## Dataset entries:
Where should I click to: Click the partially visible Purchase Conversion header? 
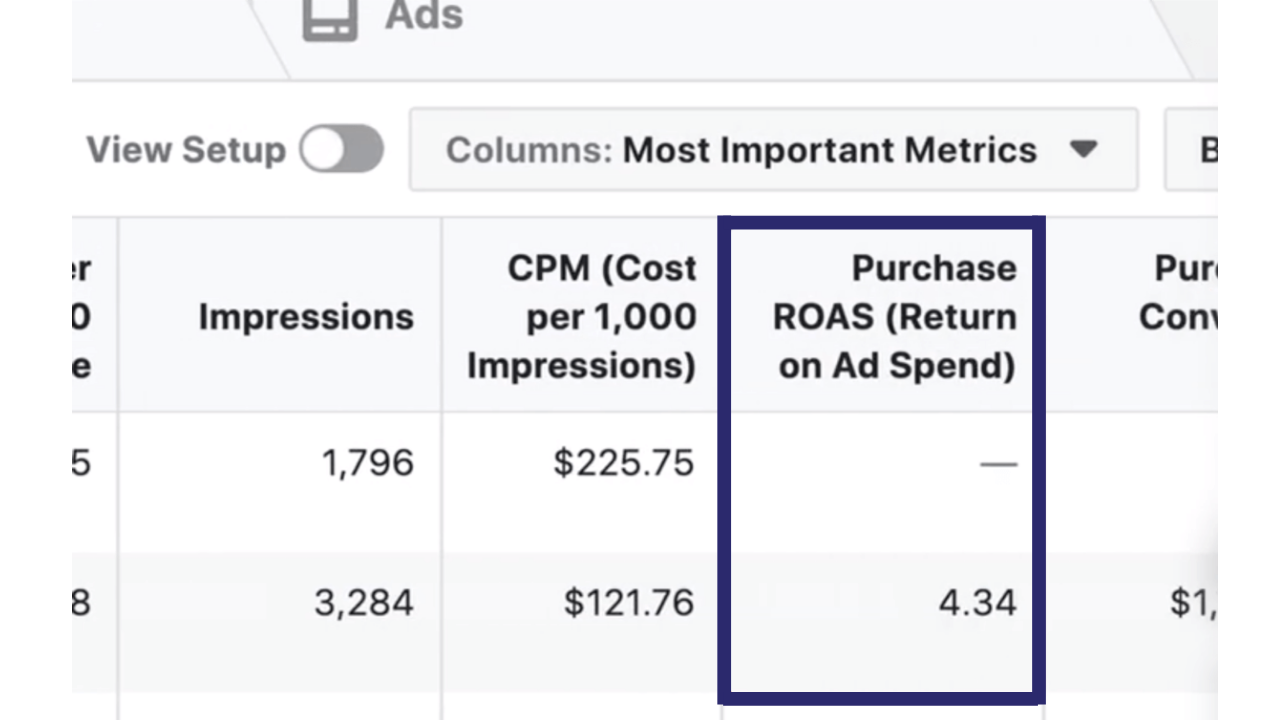coord(1180,294)
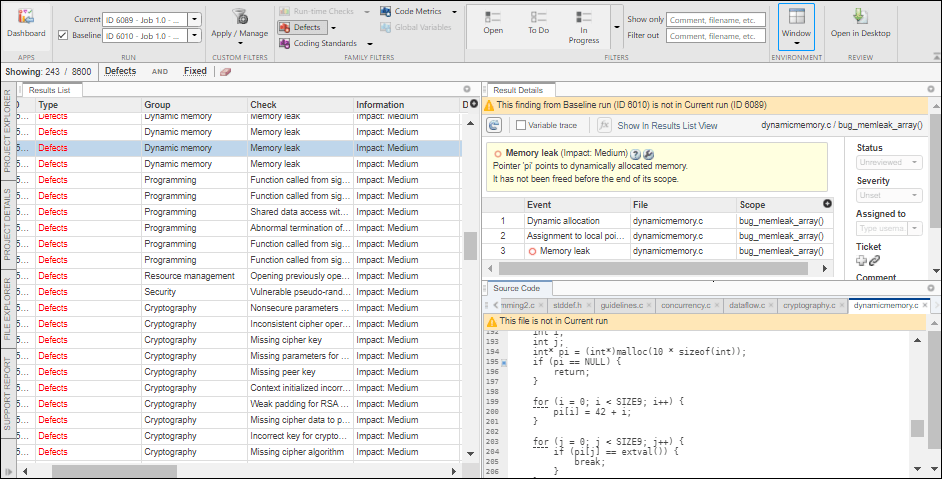This screenshot has height=479, width=942.
Task: Click the Fixed filter link
Action: (x=195, y=72)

## TASK:
Restate the entries verbatim, without pictures.

## FINAL ANSWER:
Where should I click to: Click the partially visible Purchase Conversion header? 
coord(1180,294)
This screenshot has height=479, width=942.
Task: Click the Fixed filter link
Action: (x=195, y=72)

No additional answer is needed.